When I was a Rehab. Teacher and knew a lot of people in the blind community we had a saying. It was (he or she) "has just enough sight to be dangerous." This referred to people who understandably did not want to be recognized as blind. They had good reasons in addition to fear. But it could lead to terrible or harsh consequences. I had a client who had no depth perception. I spoke with her about how using a cane would show her how seep a step was, and Where it was, Before she fell from it. We talked about carrying a white cane as a means of signaling drivers that they needed to watch out for her and, hopefully not do anything stupid like running red lights when she was crossing a street at the proper time, etc. She absolutely refused to have Anything to do with a white cane.
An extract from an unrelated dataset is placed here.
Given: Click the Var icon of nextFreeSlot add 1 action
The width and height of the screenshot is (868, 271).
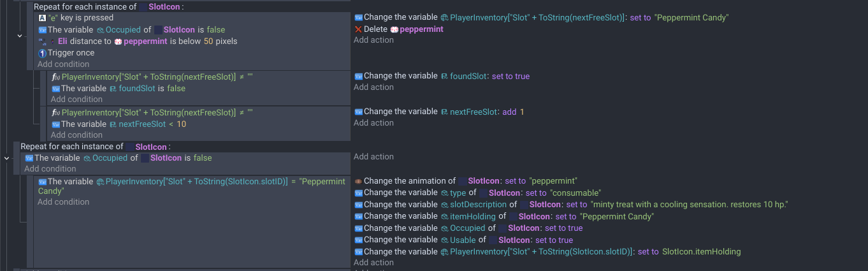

This was her right and I respected it. But the next time I visited her she was in a long leg cast from a fall which cane use would have prevented. The next time I mentioned a cane she cussed me out. But she did it in a way that I didn't take as personal. This is an example of "having just enough sight to be dangerous."
Another is someone who can no longer see to drive safely and hits a person or car as a result, causing injuries. I always had Very High Respect for Ann because when she began backing into the wheelchair ramp at our mobile home or into the home itself, she quickly stopped driving. That was a painful and difficult thing to do. But she did it to protect people. It took a year or so before she was ready to sell her car. But she had the courage to face her depression and grief about being forced to give up driving so she wouldn't hurt or kill anyone.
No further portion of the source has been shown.